Dans l’affaire du sang contaminé, la ministre Georgina Dufoix avait prononcé une formule passée à la postérité, s’estimant « responsable mais pas coupable ». Si ces mots résumaient assez bien la distinction entre responsabilité politique et responsabilité pénale, ils avaient été largement perçus comme une manière de se défausser. « Ni responsables ni coupables » pourrait être aujourd’hui la devise de Netanyahou et Trump, qui ont érigé l’irresponsabilité politique en art de gouverner.
Netanyahou, la faute aux autres
Après un mandat marqué par le massacre du 7 octobre, Mar Bitakhon (« Monsieur Sécurité ») refuse toujours, près de trois ans après cet échec majeur, d’en reconnaître la moindre responsabilité. Tous les principaux responsables de la sécurité ont quitté leurs fonctions – à la tête de l’armée, du renseignement militaire, de la sécurité intérieure ou du ministère de la Défense –, mais Netanyahou a pu rester en place. Contrairement à Golda Meir après la guerre du Kippour, il a bénéficié d’une coalition d’autant plus soudée qu’elle se savait impopulaire et menacée d’être balayée en cas d’élections anticipées.
Il vient encore une fois, toute honte bue, de rejeter la faute sur l’armée et les services de renseignement, qui ne l’auraient pas réveillé à temps. Une réécriture des responsabilités qui heurte une majorité d’Israéliens, pourtant habitués au refus de Netanyahou de reconnaître ses torts. On retrouve cette même attitude lorsqu’il est question de l’isolement d’Israël, de la dégradation de la relation israélo-américaine ou de l’exode des forces vives du pays depuis sa tentative de réforme judiciaire visant à fragiliser l’État de droit.
On retrouve cette même incapacité à assumer l’échec chez Trump, sur des sujets comme l’inflation, alimentée par ses droits de douane, la perte de crédibilité des États-Unis dans le monde ou l’enlisement de la guerre en Iran. Sur chacun de ces sujets, Trump refuse d’endosser la moindre responsabilité, soit en niant l’existence même du problème, soit en l’imputant à ses prédécesseurs.

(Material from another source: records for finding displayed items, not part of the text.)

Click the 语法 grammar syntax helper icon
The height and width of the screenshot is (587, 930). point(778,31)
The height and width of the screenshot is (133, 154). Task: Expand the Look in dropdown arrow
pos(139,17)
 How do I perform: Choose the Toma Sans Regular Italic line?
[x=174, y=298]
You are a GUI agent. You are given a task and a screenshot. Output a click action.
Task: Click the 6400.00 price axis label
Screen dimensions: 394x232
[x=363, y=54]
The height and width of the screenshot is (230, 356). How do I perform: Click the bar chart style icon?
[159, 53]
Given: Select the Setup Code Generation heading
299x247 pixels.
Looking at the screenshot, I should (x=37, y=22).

Responsables devant personne
Cette incapacité à répondre de ses actes se retrouve sur le terrain judiciaire, alors que les deux hommes ont été confrontés à des accusations très graves, notamment de corruption pour Netanyahou et d’agression sexuelle pour Trump. À leurs yeux, les procédures engagées contre eux ne peuvent être que le fruit d’institutions corrompues, déterminées à les abattre et à s’opposer au choix du peuple. Une mécanique caractéristique du populisme : si le chef incarne la volonté populaire, celui qui le juge s’en prend nécessairement au peuple lui-même.

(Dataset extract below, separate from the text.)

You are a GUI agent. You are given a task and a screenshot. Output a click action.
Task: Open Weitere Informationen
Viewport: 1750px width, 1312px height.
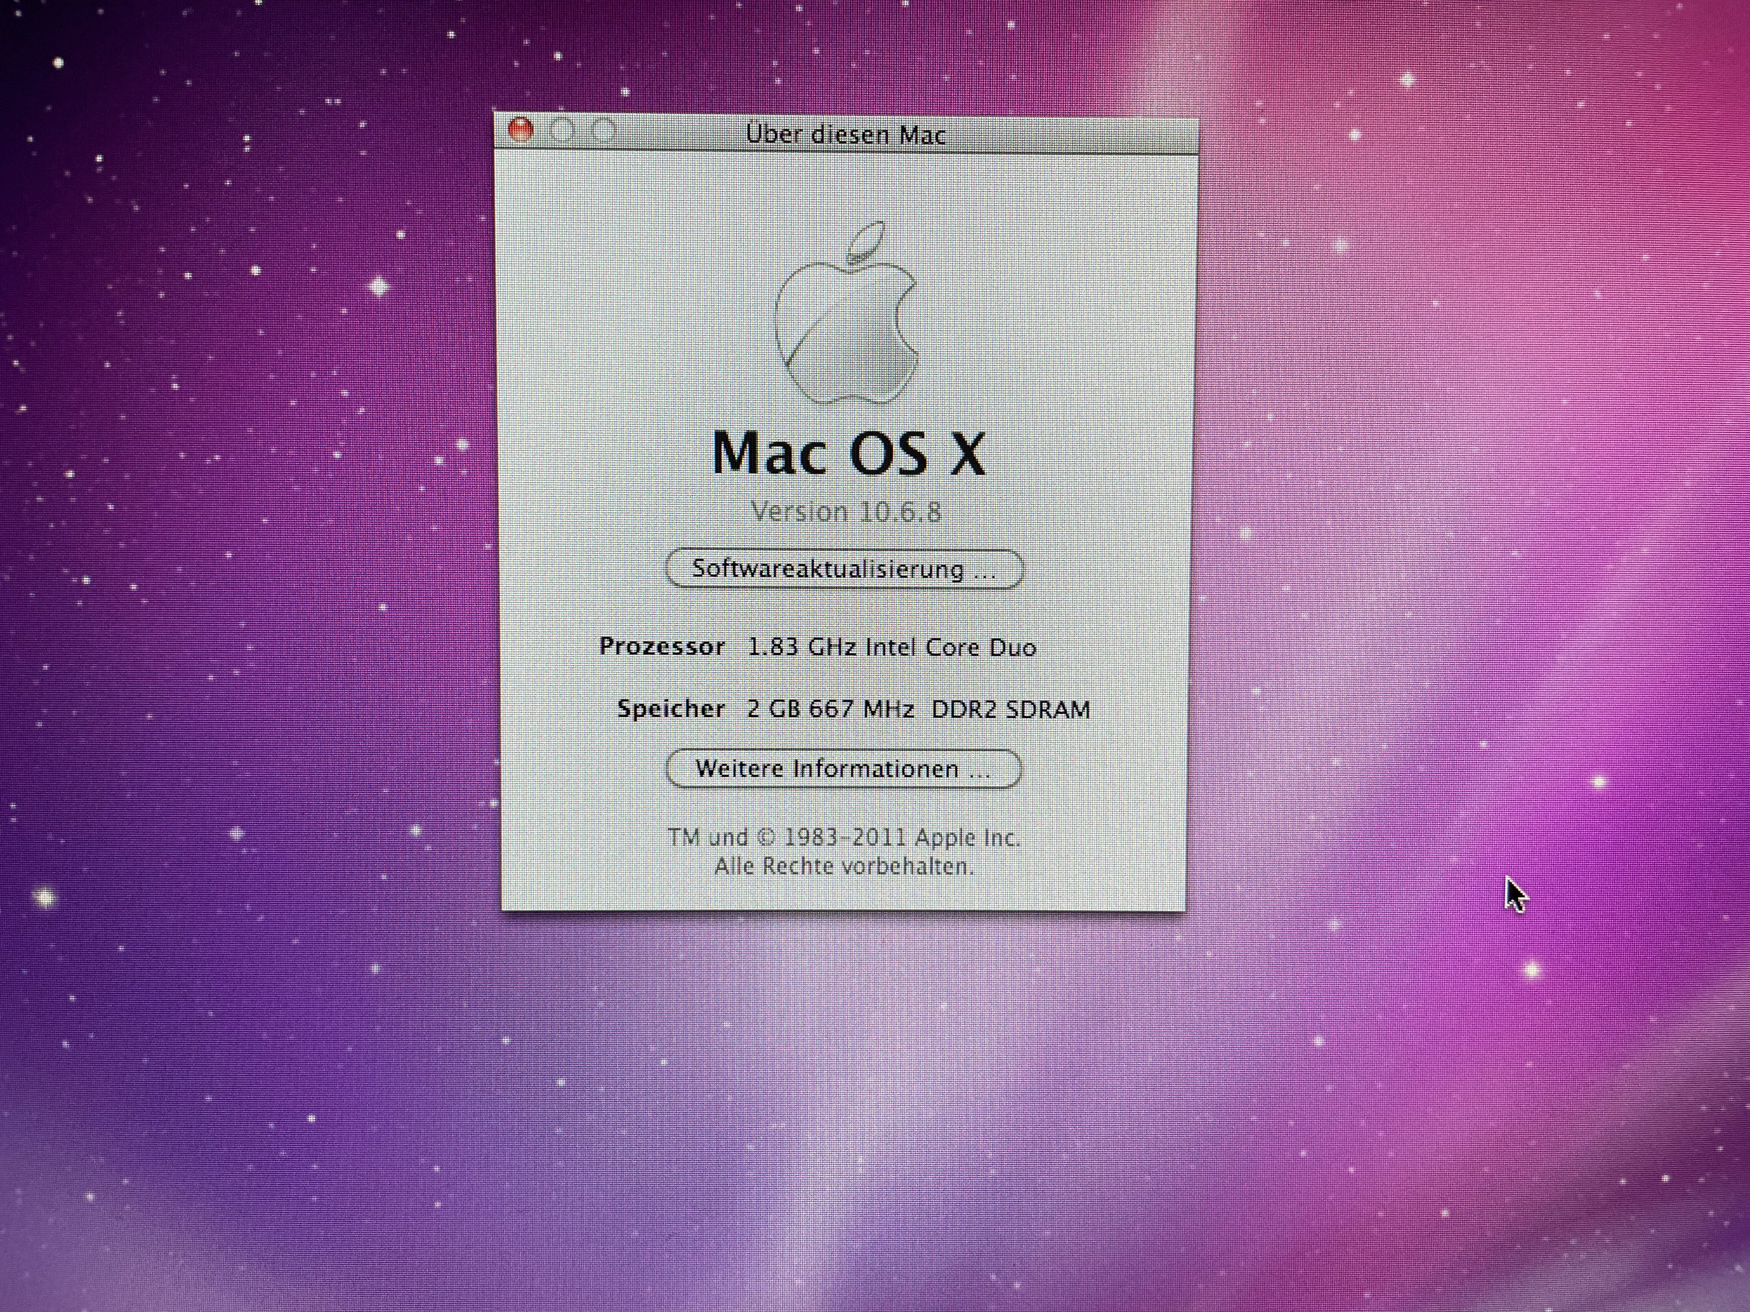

Ces démagogues aiment en effet se prévaloir du peuple pour mieux contourner les institutions honnies – la presse ou la justice notamment – susceptibles de mettre en cause leur responsabilité, politique comme judiciaire. Mais cet appel au peuple est un leurre. Leurs penchants autocratiques et leur instinct de survie les conduisent aussi à se méfier de son verdict, contre-pouvoir ultime. En témoignent leurs tentatives de limiter la liberté d’informer ou l’accès au vote, d’écarter certains candidats du scrutin ou encore de contester le résultat d’une élection qui leur a été, ou pourrait leur être, défavorable.

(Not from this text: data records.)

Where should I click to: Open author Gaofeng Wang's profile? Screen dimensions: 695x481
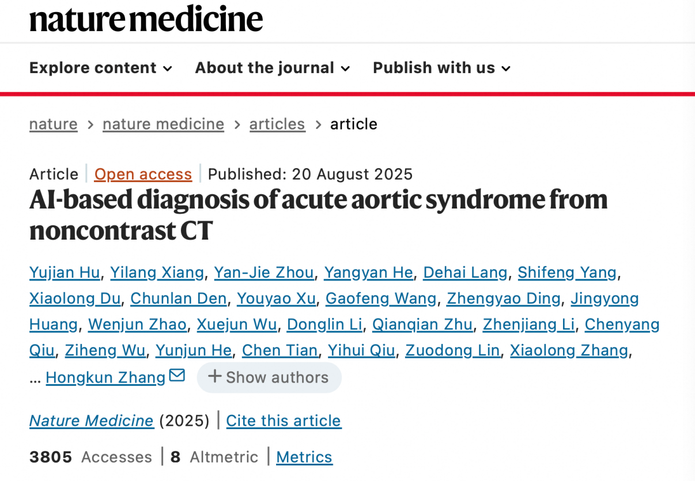[x=381, y=298]
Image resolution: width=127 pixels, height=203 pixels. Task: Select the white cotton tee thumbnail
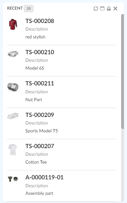13,150
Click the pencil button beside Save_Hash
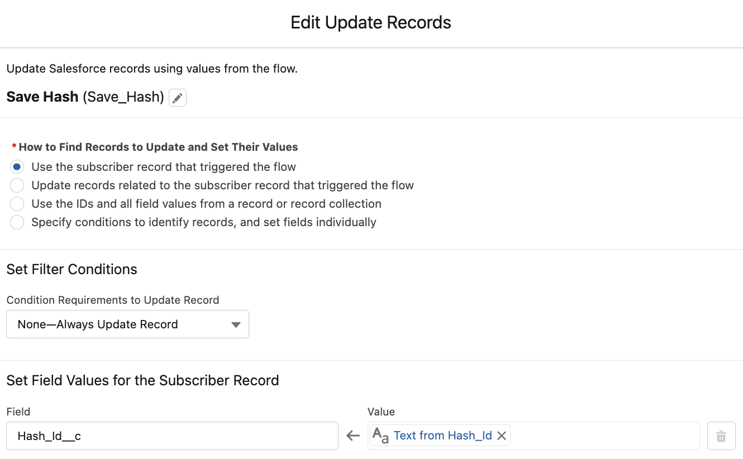This screenshot has width=743, height=459. (x=177, y=97)
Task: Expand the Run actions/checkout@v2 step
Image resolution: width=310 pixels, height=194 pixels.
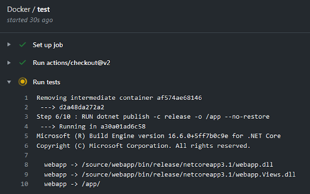Action: point(9,63)
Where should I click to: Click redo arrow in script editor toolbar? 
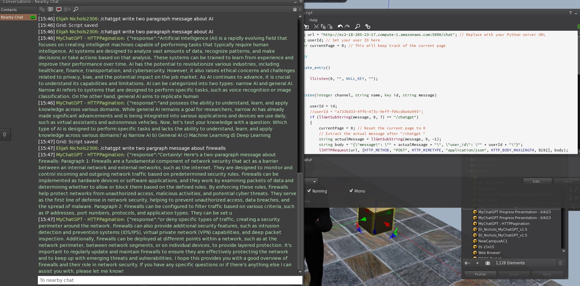347,27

L’heure de rendre des comptes
À rebours du célèbre écriteau « The Buck Stops Here » posé sur le bureau de Harry Truman, Netanyahou et Trump ont érigé la défausse en art de la survie politique. Ce refus d’assumer la moindre responsabilité pourrait les conduire à de nouvelles extrémités pour échapper à un verdict des urnes susceptible de les fragiliser également sur le terrain judiciaire.
Alors que des élections se profilent en Israël et aux États-Unis, les contre-pouvoirs qu’ils honnissent et les institutions démocratiques pourraient avoir un rôle crucial à jouer : faire respecter un éventuel verdict électoral défavorable, indispensable au fonctionnement démocratique des deux pays.